SELECTED EXCERPT:
Thanks to all who sent Happy Birthday greetings yesterday! I got masses on facebook, and a few in my email inbox, and 2 on the phone. I had a throughly fun day with Hubby involving some very good food. IHOP for breakfast and grilled steaks, corn on the cob and mashed potatoes (from the garden) for dinner. Yum.
As its summer, my reading is rather wide spread. I’m not feeling the need to veg in the evenings after working hard all day, so I’m reading more. Several months ago, I realized I’d stopped reading fiction (except WoT) by in large, and really only read non-fiction. Currently, I have several books/articles/blogs that I’m working on.
Silent Spring, by Rachel Carson
I’m interested in ecology. No, that’s wrong. I love and adore all things ecology. This is, I do believe, considered the classical of ecological writings, and the previous Bio I teacher used it to teach ecology, so I decided I would, too. I’m only a few pages into the first chapter; I’m having a hard time getting into it and getting past the current emotional appeal. :::must persevere::: The AP Bio kids are reading it over the summer, so I got a hold of their assignment to help me think through it as I read. A good summary will help me as I prepare to teach from this book.
Wisdom and Eloquence: A Christian paradigm for classical learning, by Robert Littlejohn and Charles T. Evans
This is actually assigned reading from the school for the summer (1 of 2). I’m through 3 chapters at this point, and quite enjoying it. It prompted me to think about “what makes a society civilized?” and “What did Plato really say about educating children?”. I paused in reading for a few days while considering the civilized society question, and it took about a week to peruse Plato’s writings on education. I’m back to the book itself now. I think they leave the topic of worldview less dealt with than needed, but then I also took a two week intensive class on worldview on summer. My expectations may be too high. I think that “classical” education is a good way to go about educating people, but I want to really ponder the ideas presented. I hope to offer some good reflections at some point.

PROBLEM DETAILS:
Answer these questions from the blog post on summer reading:
(a) Where did the writer have breakfast on the birthday?
(b) Which students are reading Silent Spring over the summer?
(c) How long did the writer take to peruse Plato's writings on education?

RECORDED INFORMATION:
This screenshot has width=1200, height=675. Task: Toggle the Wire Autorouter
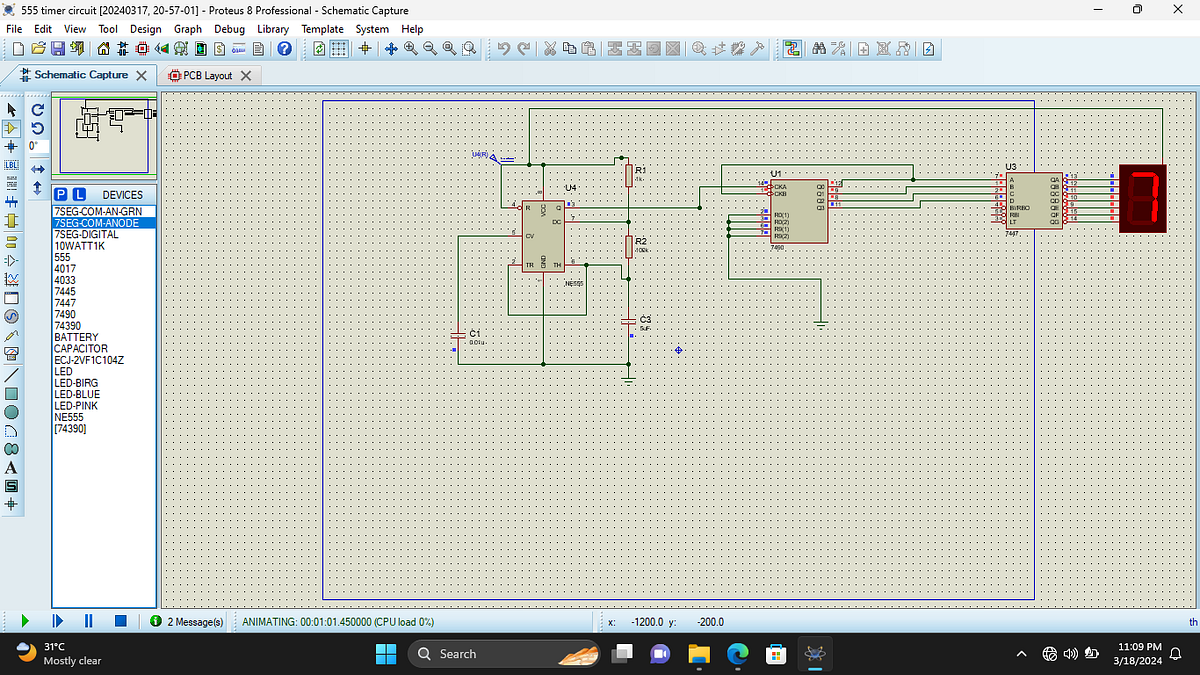coord(792,48)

EXERCISE RESPONSE:
(a) IHOP
(b) The AP Bio kids
(c) About a week